Impaired spatial learning and memory in a transgenic mouse model of Alzheimer’s disease. Transgenic mice overexpressing human mutant APP and human mutant presenilin2 (PS2/APP mice) were tested in the acquisition of spatial memory in the Morris water maze at 6 mo of age. PS2/APP mice (n = 14) take significantly longer to reach a hidden platform during the 5 d of training (two sessions/day) than nontransgenic controls (NTG, n = 19).
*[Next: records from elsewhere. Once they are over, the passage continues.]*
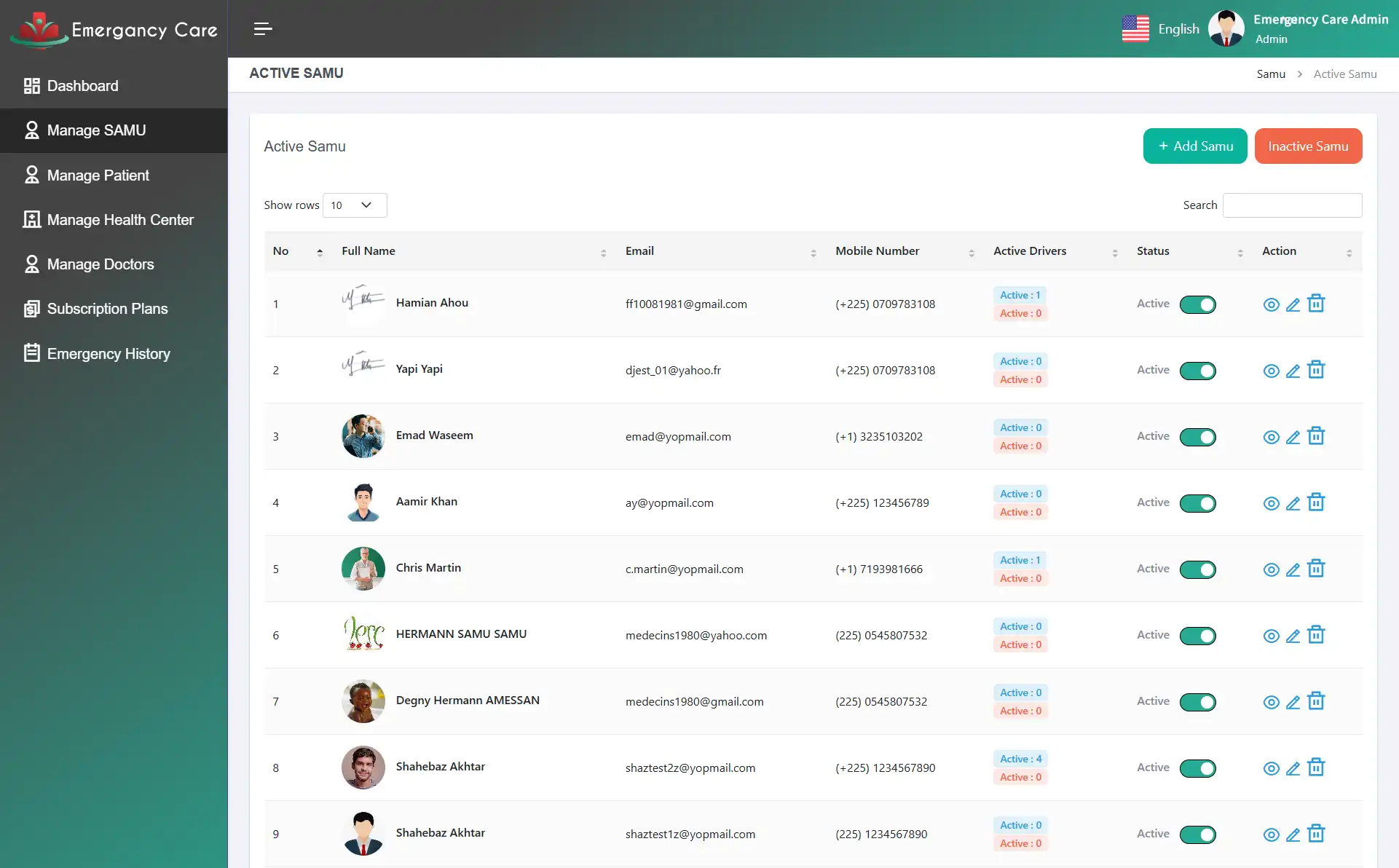Image resolution: width=1399 pixels, height=868 pixels.
Task: Sort the Full Name column
Action: [603, 253]
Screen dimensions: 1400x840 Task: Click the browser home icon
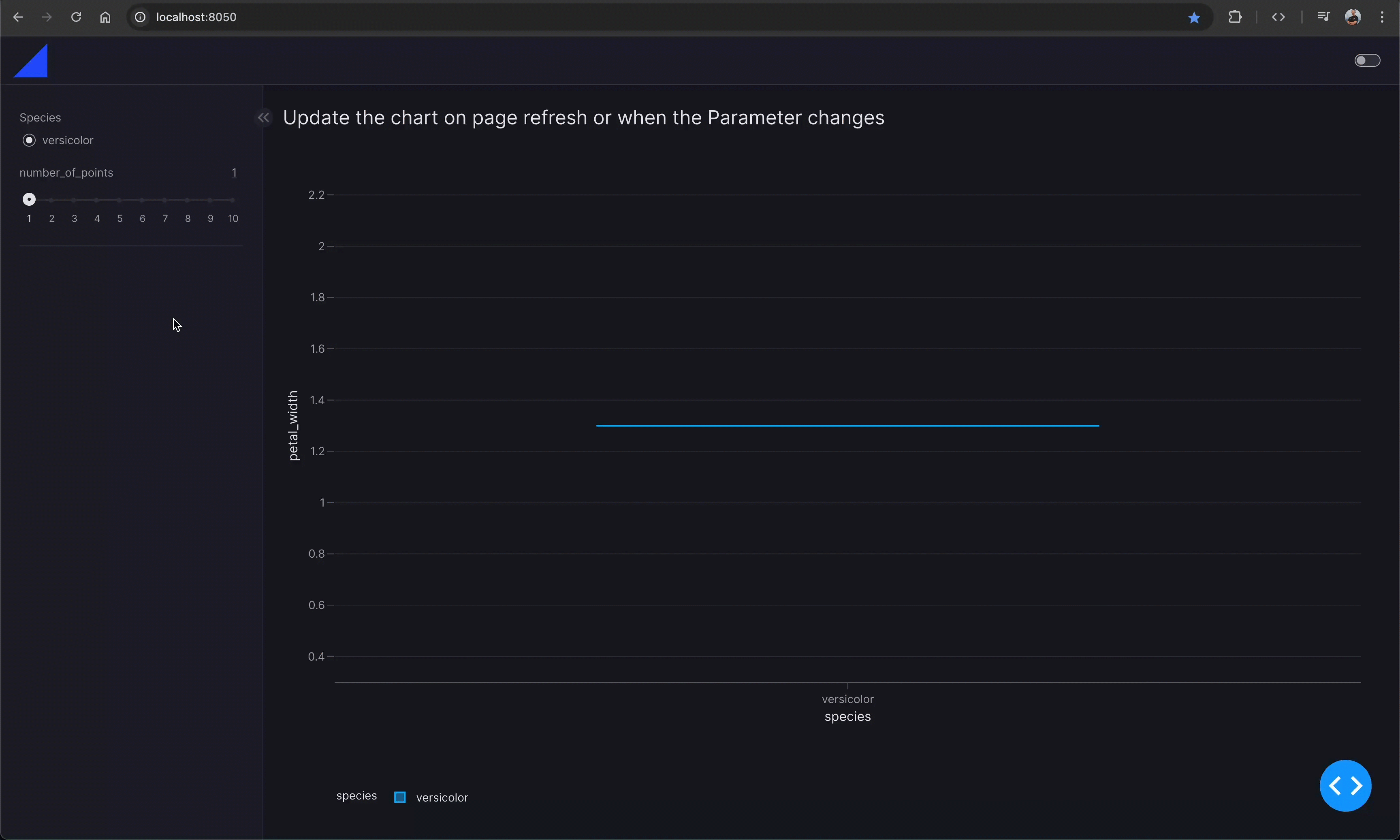pos(105,17)
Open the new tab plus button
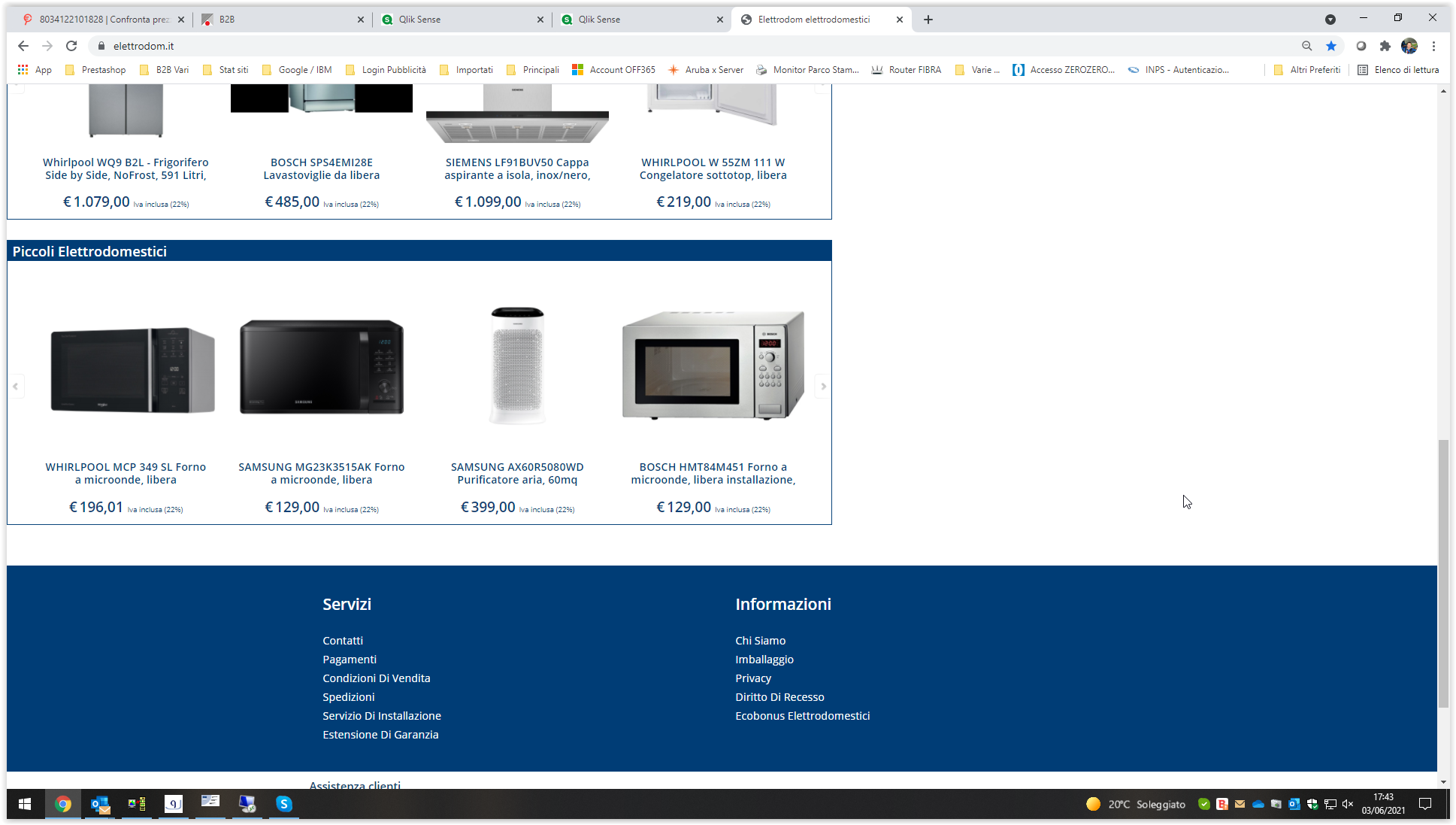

Repeated-measures ANOVA found a significant genotype (p < 0.001) and genotype × session interaction (p < 0.05). (Data kindly provided by William Meilandt, Tiffany Wu, and Kimberly Scearce-Levie [Genentech, Inc.].)

Figure 3.

Effects of exogenous Aβ on dendritic spines and long-term potentiation in hippocampal slices. (A) Loss of dendritic spines induced by exposure to Aβ oligomers isolated from human AD brains. (Top) Image of an apical dendrite of a control CA1 hippocampal pyramidal neuron in an organotypic slice culture, showing the normal high density of dendritic spines. (Bottom) A similar neuron in a slice that has been exposed to ∼1 nm soluble Aβ oligomers derived from postmortem human AD brain. Prolonged exposure to Aβ oligomers from a variety of sources leads to loss of ∼50% of dendritic spines and of functional glutamatergic synapses. These images were acquired during the study described by Shankar et al. (2008) and are reprinted with permission from one of the authors. (B, top) Sustained long-term potentiation (LTP) is readily inducible by tetanic stimulation in untreated wild-type (WT) acute hippocampal slices (open symbols), but is blocked by exposure of the slice to soluble Aβ oligomers, especially at later time points (filled symbols). (Bottom) LTP is also inducible in caspase-3 knockout slices, but it is not suppressed by Aβ oligomers, indicating that caspase-3 is required for Aβ suppression of LTP. (These data were acquired by Kimberly Moore Olsen during the study described by Jo et al. [2011].)

Figure 4.

Pathogenic hypotheses for synaptic and neuronal toxicity in Alzheimer’s disease. The specific hypotheses shown are not mutually exclusive, and, moreover, they likely “cross-talk” with each other. For instance, Aβ may induce tau hyperphosphorylation and aggregation, and presenilin mutations may cause lysosome and autophagy dysfunction (Pimplikar et al. 2010; Nixon and Yang 2011). Not all possible mechanisms of synaptic and neural toxicity are shown here (see text for additional examples).